To get the best out of Roger Mills' Idea of South, you have to put in a little bit of effort. Mills has created a radiophonic work transmitted via two real world radio stations (2SER and FBi) and an internet stream, experienced simultaneously. So you need to gather a few sets of speakers, two radios and a computer all into the one room to fully enjoy the gentle charm of Idea of South. (Alternatively, stream the stations in separate browser windows into one stereo mix. Locals went to Don’t Look Gallery on the night of the June 14 broadcast with transistor radios for an en-masse experience.)

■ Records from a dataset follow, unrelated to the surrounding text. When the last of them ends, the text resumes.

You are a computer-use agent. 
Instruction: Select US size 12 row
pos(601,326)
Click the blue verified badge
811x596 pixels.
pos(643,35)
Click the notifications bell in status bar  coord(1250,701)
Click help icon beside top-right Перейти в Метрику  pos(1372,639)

Inspired by Glenn Gould’s work for radio, The Idea of North, composer and trumpeter Roger Mills (who has lived overseas for the last 20 years, recently returning to Sydney) has set out to explore the sonic nature of the southern hemisphere. Like Gould's this work includes multiple voices from a series of interviews that Mills conducted. It begins with extracts from Douglas Mawson’s 1911 diary of his travels in the Antarctic and ends in Argentina where a man talks of the protests of mothers walking silently around a city square holding white handkerchiefs bearing the names of their children who were 'disappeared' during the 1976-83 dictatorship. In between we hear of Mata the whale who protects a Maori man and his ancestors; how sounds of the plover remind one woman of home; a woman on a train at Redfern discussing being in a coma; and the creation of Mount Tangkuban Perahu according to the Indonesian myth The Story of Sangkuriang.

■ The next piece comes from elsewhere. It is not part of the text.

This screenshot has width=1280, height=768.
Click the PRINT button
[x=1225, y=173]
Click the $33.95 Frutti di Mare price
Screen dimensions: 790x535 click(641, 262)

The voices are split between the different transmissions and worked very physically with Gould’s sense of the contrapuntal. The arrangement of subject matter is associative rather than narrative. Some hint at complex stories and histories but others less so, and overall they don’t provide a sense of through-line or cohesion.

However the strength of the work is to be found in Mills’ musical compositions, elements of which were performed live on the premier broadcast with violinist Hogi Tsai and Mills on trumpet at 2SER and, further across town at FBi, guitarist Michael Hanlon. They provide Idea of South with structure—contained movements bleeding in and out of the textual material. The instrumentation also works with and against various field recordings that have been donated from artists around the hemisphere. Growing out of howling Antarctic winds a muted trumpet and violin slide around each other, sweet and melancholic, joined by a stunning whale song (recorded on hydrophone by Mills' father). In another instance a repeated sinuous, organ-like phrase underpinned with a bass pulse is joined by a prayer song and agitated violin notes; the gradual escalation is measured, yet full of tension. The concluding theme is casual with its jazz-styled muted trumpet and walking bass, but the insistent arpeggios beneath leave us with a sense of unease.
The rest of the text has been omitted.